Wrap up your greenhouse for the winter
Bubble polythene is one of the best materials for greenhouse insulation. Buy the type that is designed for the purpose, not packing material as this deteriorates rapidly in the light.
- One disadvantage is that it will reduce the amount of light reaching the plants. To help counteract this effect, make sure that the greenhouse glass is clean.
- In a wooden greenhouse, secure the material with drawing or mapping pins. In an aluminium one, use special fittings which go into the channels in the framework, or use sticky pads.
- Make sure that the vents can be opened: it will be even more necessary to ventilate as the insulation will increase humidity. You may need to cut separate pieces of material and fix them independently to the vents. Cut a separate flap to hang down over sliding doors.
- In spring, the material filters the sunlight and acts as shading. However, it will do little to reduce the heat in the greenhouse in summer. It is better to replace it with a shading material or paint until the autumn This also gives you the chance to wash the greenhouse thoroughly.
Wiring up your greenhouse
Electricity can be particularly dangerous in the damp greenhouse atmosphere. To be safe, always follow these safety rules:
- Fuse the greenhouse circuit separately, and incorporate a residual current device (RCD).
- Use waterproof plugs and fittings.
- Have the wiring installed by a professional electrician.
Greenhouse Heating Equipment
- Hot benches or propagators which supply heat to the bottom of plant pots through electric -warming cables or a heated blanket use very little energy. They are a tremendous help in raising plants from seeds and cuttings, and if they are covered then you can also use them to help overwinter tender plants.
- The most common greenhouse heaters available are electric fans, electric tubes, bottled gas heaters, and paraffin heaters. A lean-to greenhouse on a house wall might have a radiator run from a central heating boiler.
- The problem with paraffin and gas heaters is that they produce water vapour, leading to high humidity and encouraging fungal diseases. Paraffin heaters may also produce small amounts of other gases which can damage some plants. To keep the humidity down, to let fumes out, and to let air in to the burners, you need to keep the greenhouse ventilated, and this wastes heat.

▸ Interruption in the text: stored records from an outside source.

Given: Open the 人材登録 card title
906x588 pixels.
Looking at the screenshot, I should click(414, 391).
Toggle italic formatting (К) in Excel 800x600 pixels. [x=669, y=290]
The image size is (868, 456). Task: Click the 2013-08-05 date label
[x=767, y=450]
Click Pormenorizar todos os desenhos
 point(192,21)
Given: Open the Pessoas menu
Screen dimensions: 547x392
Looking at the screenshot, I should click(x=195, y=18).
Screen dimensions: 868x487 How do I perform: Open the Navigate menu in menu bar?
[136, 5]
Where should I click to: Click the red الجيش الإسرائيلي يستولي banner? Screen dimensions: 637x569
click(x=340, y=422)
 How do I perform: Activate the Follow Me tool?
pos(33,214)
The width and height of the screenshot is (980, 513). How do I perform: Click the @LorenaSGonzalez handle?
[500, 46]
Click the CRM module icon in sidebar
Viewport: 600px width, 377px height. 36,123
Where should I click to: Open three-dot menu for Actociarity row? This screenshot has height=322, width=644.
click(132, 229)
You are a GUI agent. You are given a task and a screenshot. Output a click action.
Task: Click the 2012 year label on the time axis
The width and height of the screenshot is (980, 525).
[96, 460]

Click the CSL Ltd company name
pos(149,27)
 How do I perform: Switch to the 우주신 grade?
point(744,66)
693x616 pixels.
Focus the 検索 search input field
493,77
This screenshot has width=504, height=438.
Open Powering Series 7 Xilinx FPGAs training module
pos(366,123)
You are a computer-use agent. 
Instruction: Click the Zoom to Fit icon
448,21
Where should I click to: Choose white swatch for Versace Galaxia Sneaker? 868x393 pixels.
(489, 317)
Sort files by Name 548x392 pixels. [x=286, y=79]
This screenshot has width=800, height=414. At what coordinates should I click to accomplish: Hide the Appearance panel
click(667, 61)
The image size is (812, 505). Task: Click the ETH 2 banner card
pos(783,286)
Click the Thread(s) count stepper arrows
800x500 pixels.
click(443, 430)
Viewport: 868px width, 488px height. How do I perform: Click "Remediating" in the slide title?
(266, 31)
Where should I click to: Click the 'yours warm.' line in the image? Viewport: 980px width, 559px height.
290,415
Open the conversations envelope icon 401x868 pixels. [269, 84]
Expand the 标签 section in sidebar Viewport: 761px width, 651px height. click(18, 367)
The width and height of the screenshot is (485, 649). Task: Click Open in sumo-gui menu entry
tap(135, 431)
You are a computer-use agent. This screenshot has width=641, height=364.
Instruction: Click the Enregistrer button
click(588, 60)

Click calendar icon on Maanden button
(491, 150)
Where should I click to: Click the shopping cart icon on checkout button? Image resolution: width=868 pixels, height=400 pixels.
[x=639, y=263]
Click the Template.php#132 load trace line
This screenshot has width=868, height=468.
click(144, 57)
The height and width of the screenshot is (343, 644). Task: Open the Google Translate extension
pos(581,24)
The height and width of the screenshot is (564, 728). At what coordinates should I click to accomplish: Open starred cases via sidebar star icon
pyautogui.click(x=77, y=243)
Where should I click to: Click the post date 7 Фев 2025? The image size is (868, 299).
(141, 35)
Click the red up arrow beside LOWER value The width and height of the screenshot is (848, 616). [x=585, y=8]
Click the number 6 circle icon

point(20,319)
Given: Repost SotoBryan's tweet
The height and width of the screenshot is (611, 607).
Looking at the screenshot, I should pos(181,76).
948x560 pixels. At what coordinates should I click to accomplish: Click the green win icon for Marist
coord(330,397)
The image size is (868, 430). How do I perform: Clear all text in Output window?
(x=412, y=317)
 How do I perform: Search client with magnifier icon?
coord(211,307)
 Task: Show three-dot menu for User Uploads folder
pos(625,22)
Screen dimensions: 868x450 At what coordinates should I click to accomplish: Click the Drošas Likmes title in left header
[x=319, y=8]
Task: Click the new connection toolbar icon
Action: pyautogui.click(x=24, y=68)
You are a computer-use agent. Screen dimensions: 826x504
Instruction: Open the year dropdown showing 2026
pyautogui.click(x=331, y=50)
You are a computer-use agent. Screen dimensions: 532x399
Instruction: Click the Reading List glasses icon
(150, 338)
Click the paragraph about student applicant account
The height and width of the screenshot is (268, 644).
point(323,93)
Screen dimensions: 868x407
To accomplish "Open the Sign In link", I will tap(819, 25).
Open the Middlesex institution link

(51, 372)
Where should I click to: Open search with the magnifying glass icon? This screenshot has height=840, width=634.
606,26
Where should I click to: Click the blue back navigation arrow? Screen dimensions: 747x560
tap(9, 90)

- Electric fan heaters, on the other hand, produce a dry heat. They circulate the warm air throughout the greenhouse and have accurate thermostats. Consequently, they only come on when absolutely necessary and are therefore less wasteful of energy than you might expect.
The heat given off by decomposing organic matter was used in the hot beds of Victorian kitchen gardens. The beds usually consisted of a layer of fresh strawy horse manure about 60cm deep, topped with about 20cm of soil, and were used, for example, to bring onand .
The main problem with having any kind of hot bed or compost heap to provide heat in a greenhouse is that the ammonia given off in the decomposition process can be harmful to plants. The Victorians had one house entirely for cucumbers, which could be ventilated well for the first couple of weeks after the beds were made, before sowing or planting. In a greenhouse with a mixture of plants, the problem can be reduced by using alternate layers of manure and soil, or by mixing leaves or garden debris with the manure to absorb the ammonia. Alternatively, you could try using materials with less available nitrogen, such as a mixture of straw and kitchen waste.
In the USA, experiments to make use of the heat from compost heaps, or animal houses next to the greenhouse, have ducted the hot air through pipes below the greenhouse borders and up through leafmould or soil to absorb harmful gases.